**TASK BRIEF:**
Below are entries; copy exactly the lines from the one with "Open the white knitted cardigan photo" through the one with "Task: Open the Help menu", both included, and leave out the rest.

*** DATA SHOWN ***

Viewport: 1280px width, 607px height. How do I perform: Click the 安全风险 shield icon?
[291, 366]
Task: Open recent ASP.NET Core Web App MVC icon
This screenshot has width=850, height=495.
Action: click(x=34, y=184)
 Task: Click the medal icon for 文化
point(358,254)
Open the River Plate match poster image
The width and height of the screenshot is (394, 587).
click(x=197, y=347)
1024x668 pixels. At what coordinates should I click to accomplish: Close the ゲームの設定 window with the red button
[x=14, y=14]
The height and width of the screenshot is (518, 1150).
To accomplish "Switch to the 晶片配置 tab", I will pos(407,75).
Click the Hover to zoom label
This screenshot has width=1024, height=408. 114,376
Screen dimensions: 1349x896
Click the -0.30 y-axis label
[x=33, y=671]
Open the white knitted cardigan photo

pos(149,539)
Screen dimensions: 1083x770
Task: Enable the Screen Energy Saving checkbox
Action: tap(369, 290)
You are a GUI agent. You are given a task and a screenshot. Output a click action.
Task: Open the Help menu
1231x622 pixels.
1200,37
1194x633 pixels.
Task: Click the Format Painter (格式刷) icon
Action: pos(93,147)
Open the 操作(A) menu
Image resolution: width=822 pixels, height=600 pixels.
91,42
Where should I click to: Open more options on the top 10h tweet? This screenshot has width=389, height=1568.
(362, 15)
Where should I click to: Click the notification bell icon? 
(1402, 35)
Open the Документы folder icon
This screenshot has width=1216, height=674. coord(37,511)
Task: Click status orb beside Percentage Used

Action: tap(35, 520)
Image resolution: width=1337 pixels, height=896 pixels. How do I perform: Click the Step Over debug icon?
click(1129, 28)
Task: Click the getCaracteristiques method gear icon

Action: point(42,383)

*** End of DATA SHOWN ***

**WRITTEN RESPONSE:**
Open the white knitted cardigan photo

pos(149,539)
Screen dimensions: 1083x770
Task: Enable the Screen Energy Saving checkbox
Action: tap(369, 290)
You are a GUI agent. You are given a task and a screenshot. Output a click action.
Task: Open the Help menu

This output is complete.